=== Предоставленный текст ===
····················

Дмитрий Калюжный - Забытая история Московии. От основания Москвы до Раскола стр 9.

Шрифт
Фон

А почему же автор свое "последнее сказание" закончил за 72 года до "окончания трудов", неизвестно. Смущают также в этом тексте слова "книжный писатель", а также и "господа". Согласно Историко-этимологическому словарю П. Я. Черныха, формы господь, господний, господин в смысле главы семейства или хозяина собственности применялись с XI века (вывод сделан как раз на основе датировок подобных летописей), но вот склонение слова господа начинается только с XVII века. Поэтому не будет совсем уж лишенным оснований предположение, что Лаврентий-монах (или тот, кто скрылся за таким прозвищем) переписал некий текст в XVI или XVII веке, лукаво "набросив" 72 года к "последнему сказанию".

По Ипатьевскому списку "Повесть временных лет" доведена до 1115 года (ученые считают, что вслед за последней записью, сделанной рукой Нестора, каким-то неизвестным монахом дописаны события еще за пять лет). Сама же Ипатьевская летопись доведена до 1292 года. Радзивиловская летопись, описывающая практически те же события – хоть и со множеством разночтений, доведена до 1205 года.

Итак, основательно обработанный и отредактированный Несторов протограф был положен в основу летописного свода, по заданию Владимира Мономаха составленного Сильвестром – игуменом Михайловского Выдубецкого монастыря в Киеве, а затем епископом в Переяславле Южном. Можно представить, как в угоду заказчику перекраивали и даже заново переписывали эти тексты. Сильвестров свод, в свою очередь, также основательно обработанный и отредактированный (но уже в угоду другим князьям), через двести пятьдесят лет послужил основой Лаврентьевской и других летописей.

····················

=== Показанные сведения ===

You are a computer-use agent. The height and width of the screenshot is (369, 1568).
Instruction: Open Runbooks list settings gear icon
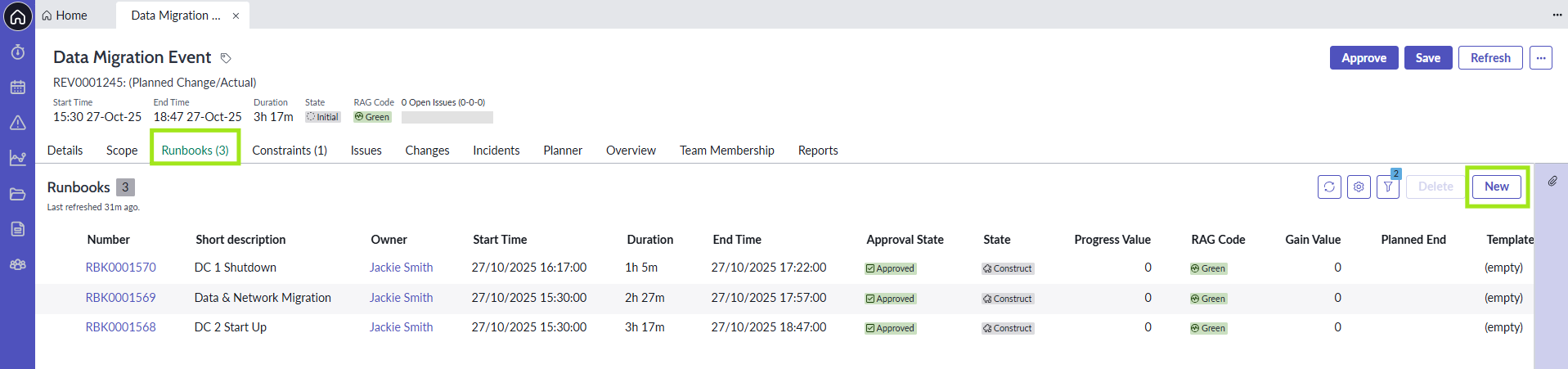tap(1359, 187)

····················

=== Короткое упражнение ===
Обновите фрагмент текста о летописях: перепишите всё начиная с "Итак, основательно обработанный" и вплоть до "и других летописей.", поставив "настоятелем" вместо "игуменом".

=== Результат упражнения ===
Итак, основательно обработанный и отредактированный Несторов протограф был положен в основу летописного свода, по заданию Владимира Мономаха составленного Сильвестром – настоятелем Михайловского Выдубецкого монастыря в Киеве, а затем епископом в Переяславле Южном. Можно представить, как в угоду заказчику перекраивали и даже заново переписывали эти тексты. Сильвестров свод, в свою очередь, также основательно обработанный и отредактированный (но уже в угоду другим князьям), через двести пятьдесят лет послужил основой Лаврентьевской и других летописей.